Exercise aim
Take the line that has "Shaolin Drunken Monk (152, 754)" and all the lines that come after it in the records, and write them out again exactly. Add no other line.
----- Provided entries -----
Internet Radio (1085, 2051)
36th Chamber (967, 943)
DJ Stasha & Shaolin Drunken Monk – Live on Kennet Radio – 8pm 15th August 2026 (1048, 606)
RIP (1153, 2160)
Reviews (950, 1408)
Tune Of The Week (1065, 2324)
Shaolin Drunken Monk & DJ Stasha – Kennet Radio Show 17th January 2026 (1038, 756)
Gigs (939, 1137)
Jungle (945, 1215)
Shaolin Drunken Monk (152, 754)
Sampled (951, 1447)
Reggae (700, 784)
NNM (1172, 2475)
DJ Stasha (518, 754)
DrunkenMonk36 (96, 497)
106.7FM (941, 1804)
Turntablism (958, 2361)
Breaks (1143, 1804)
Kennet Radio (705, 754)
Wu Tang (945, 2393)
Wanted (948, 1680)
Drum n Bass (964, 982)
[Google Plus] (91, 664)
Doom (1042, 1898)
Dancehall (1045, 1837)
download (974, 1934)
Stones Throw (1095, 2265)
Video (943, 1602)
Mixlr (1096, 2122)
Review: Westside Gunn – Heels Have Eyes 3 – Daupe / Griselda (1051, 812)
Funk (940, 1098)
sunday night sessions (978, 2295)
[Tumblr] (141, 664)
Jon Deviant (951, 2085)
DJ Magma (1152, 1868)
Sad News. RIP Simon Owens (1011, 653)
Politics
-----
Answer to this problem
Shaolin Drunken Monk (152, 754)
Sampled (951, 1447)
Reggae (700, 784)
NNM (1172, 2475)
DJ Stasha (518, 754)
DrunkenMonk36 (96, 497)
106.7FM (941, 1804)
Turntablism (958, 2361)
Breaks (1143, 1804)
Kennet Radio (705, 754)
Wu Tang (945, 2393)
Wanted (948, 1680)
Drum n Bass (964, 982)
[Google Plus] (91, 664)
Doom (1042, 1898)
Dancehall (1045, 1837)
download (974, 1934)
Stones Throw (1095, 2265)
Video (943, 1602)
Mixlr (1096, 2122)
Review: Westside Gunn – Heels Have Eyes 3 – Daupe / Griselda (1051, 812)
Funk (940, 1098)
sunday night sessions (978, 2295)
[Tumblr] (141, 664)
Jon Deviant (951, 2085)
DJ Magma (1152, 1868)
Sad News. RIP Simon Owens (1011, 653)
Politics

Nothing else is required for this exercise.